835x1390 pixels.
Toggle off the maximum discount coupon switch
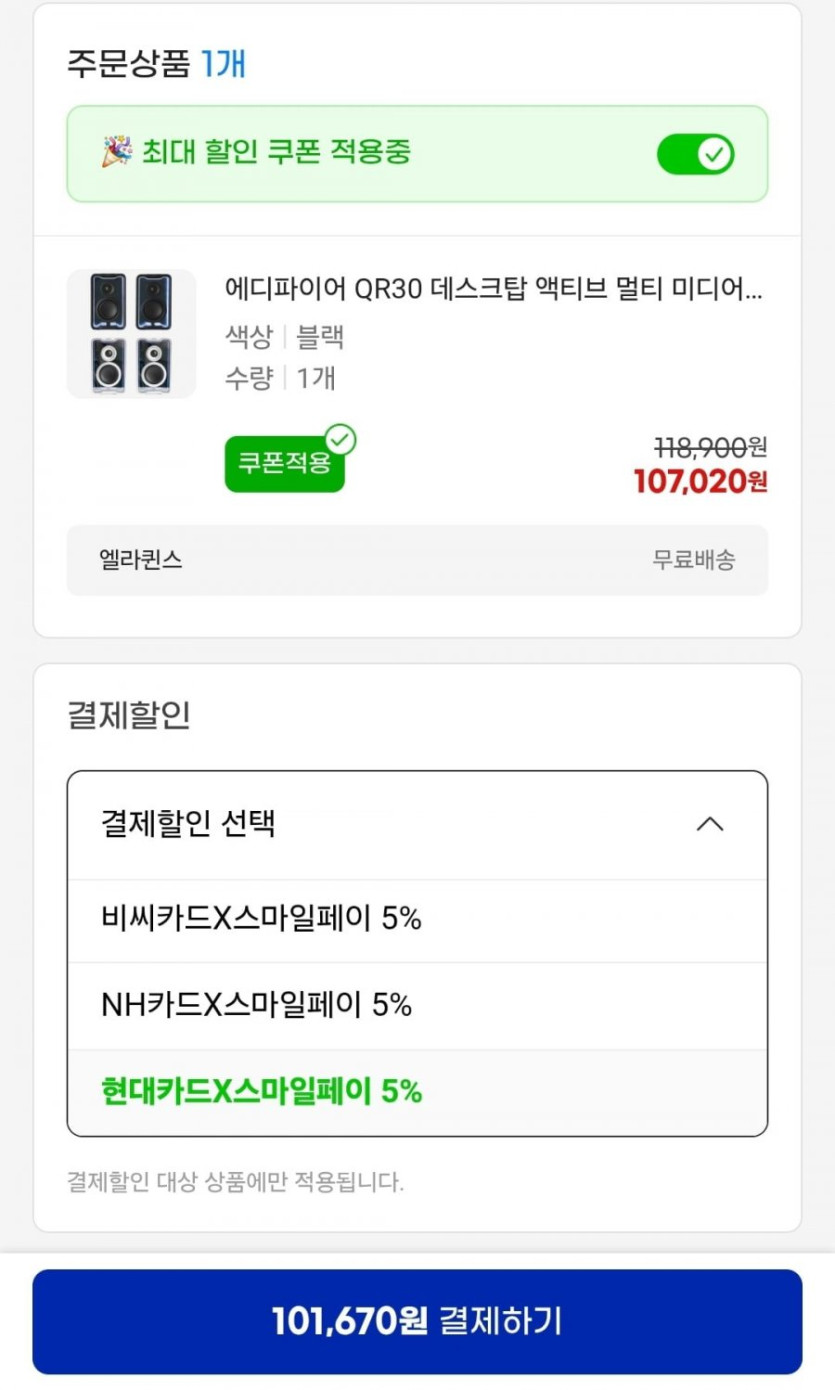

----------

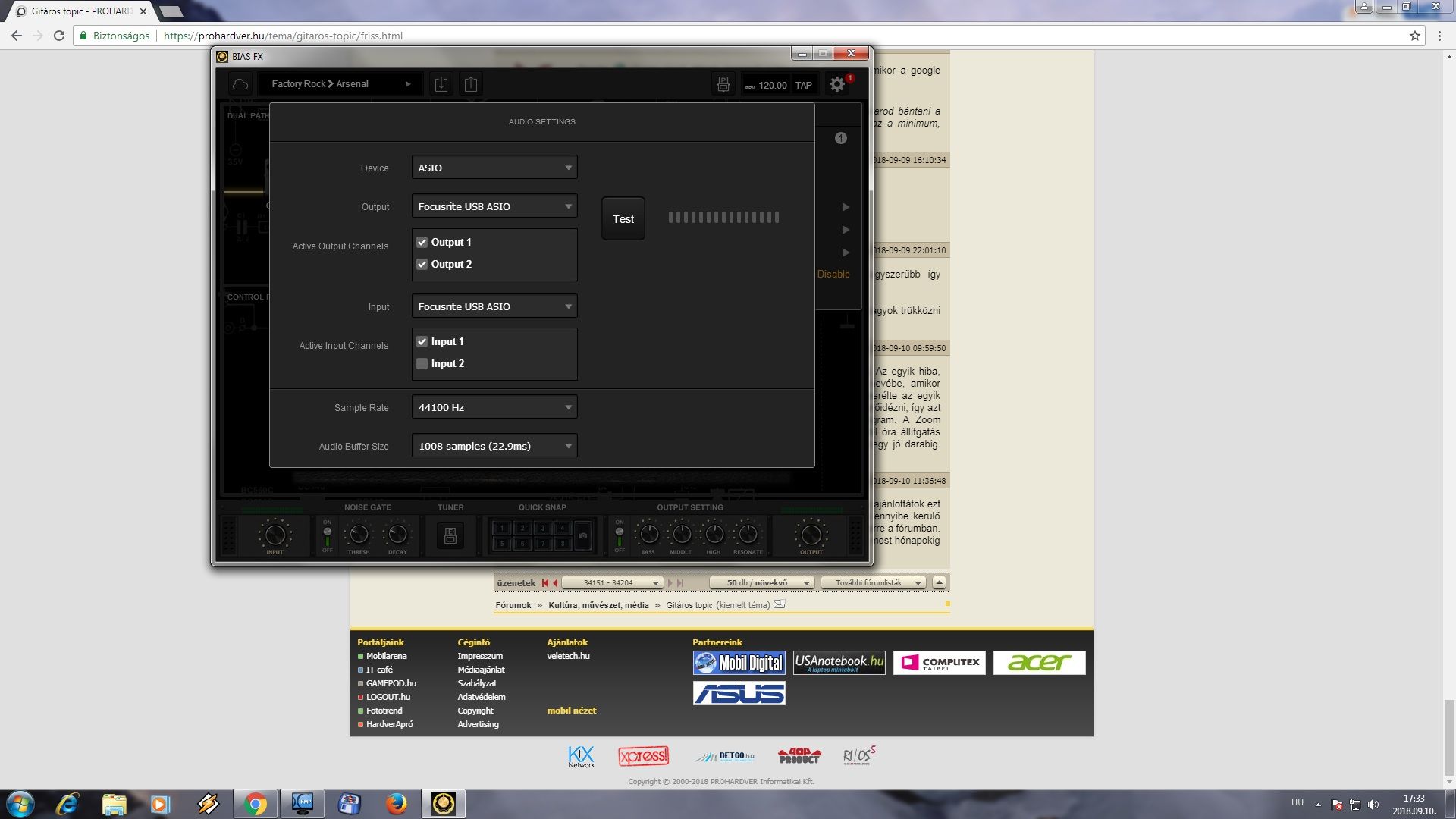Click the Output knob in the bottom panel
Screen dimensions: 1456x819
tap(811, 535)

----------

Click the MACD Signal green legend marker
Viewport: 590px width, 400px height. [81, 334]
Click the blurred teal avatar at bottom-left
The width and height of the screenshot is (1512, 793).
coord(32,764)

----------

Required work
Please format the part of the data that opens with the line containing "835x1390 pixels." and closes with the line containing "Toggle off the maximum discount coupon switch" as a numbered list, leaving out blank lines.

Task answer
1. 835x1390 pixels.
2. Toggle off the maximum discount coupon switch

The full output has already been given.